Olive Hamachi and Sanuki Awakening Peperoncino
For 2 people
- spaghetti 160g
- Olive Yellowtail 2 slices (160g)
- Sanuki Awakening (Asparagus) 4 本
- Eringi 1 本
- Olive oil 2 tablespoons
- Garlic (slice) 1 piece
- Chili pepper (sliced) Appropriate amount
- White soup 1/2 tbsp
- salt 1/2 teaspoon
- Black pepper a little
Cut the olive yellowtail into bite-sized pieces.For Sanuki's awakening, strip the streaks of the core and slice it diagonally.Cut the trumpet mushrooms into strips.

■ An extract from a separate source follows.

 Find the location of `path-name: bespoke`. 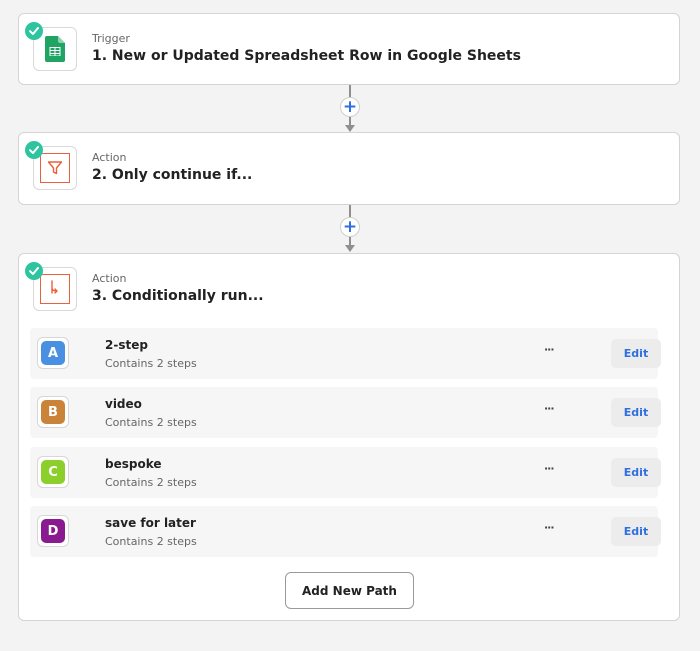

path-name: bespoke is located at coordinates (134, 464).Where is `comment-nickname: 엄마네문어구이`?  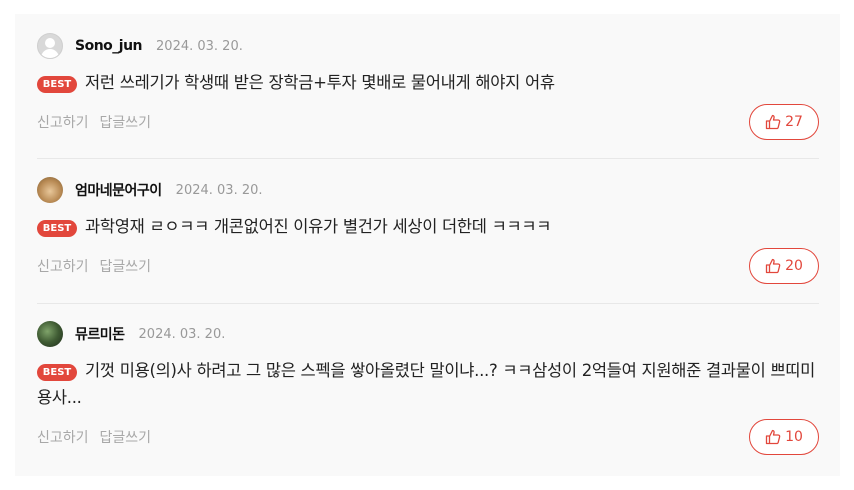
comment-nickname: 엄마네문어구이 is located at coordinates (118, 190).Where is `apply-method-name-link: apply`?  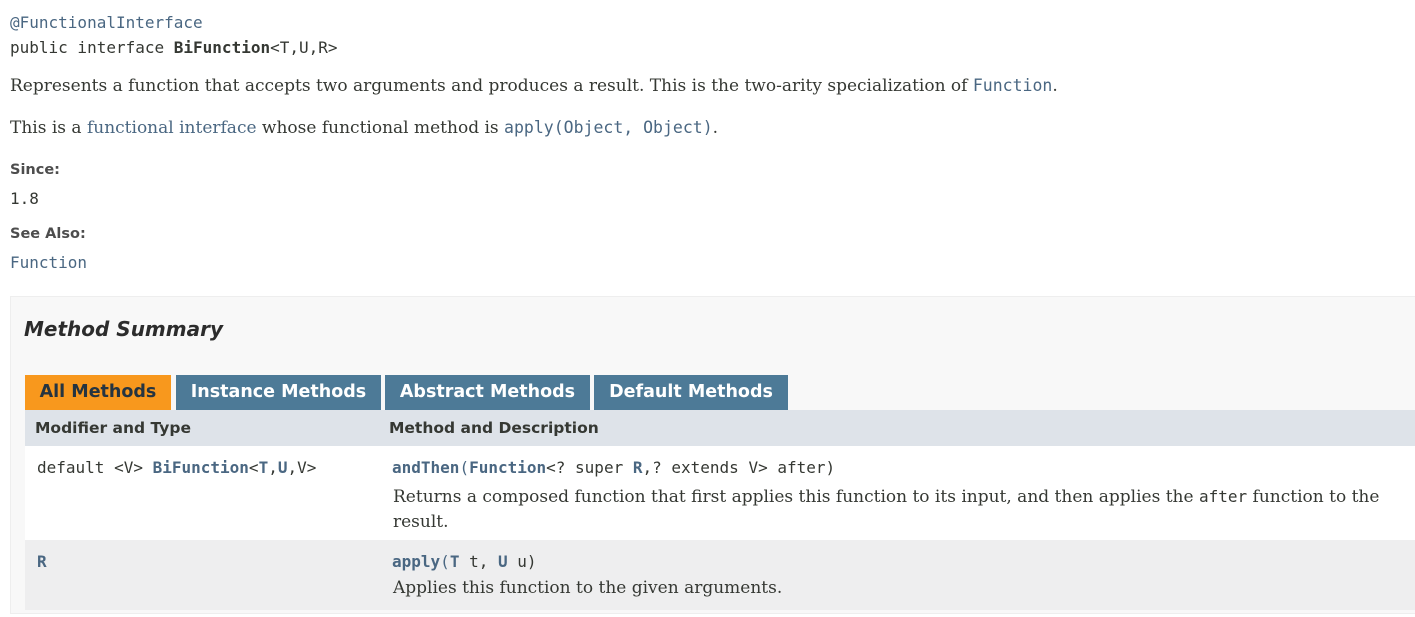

For spaghetti, add a pinch of salt (not included in the amount) to plenty of hot water and boil it 1 minute before the indicated time.Leave some boiled juice.
Put (Material A) in a frying pan and heat it. When the garlic scent is over, add olive yellowtail and bake on both sides over medium heat for 3-4 minutes.
Add Sanuki Awakening and Maitake, and when the whole is cooked, add spaghetti, boiled juice (appropriate amount), and (Material B) from step 2 to adjust the taste.
Recipe supervision: Kagawa Prefecture × National Research and Development Corporation RIKEN
This recipe is a recipe published in the health recipe book "Kagawa no Genki Rice" that utilizes agricultural and marine products produced in Kagawa Prefecture and RIKEN.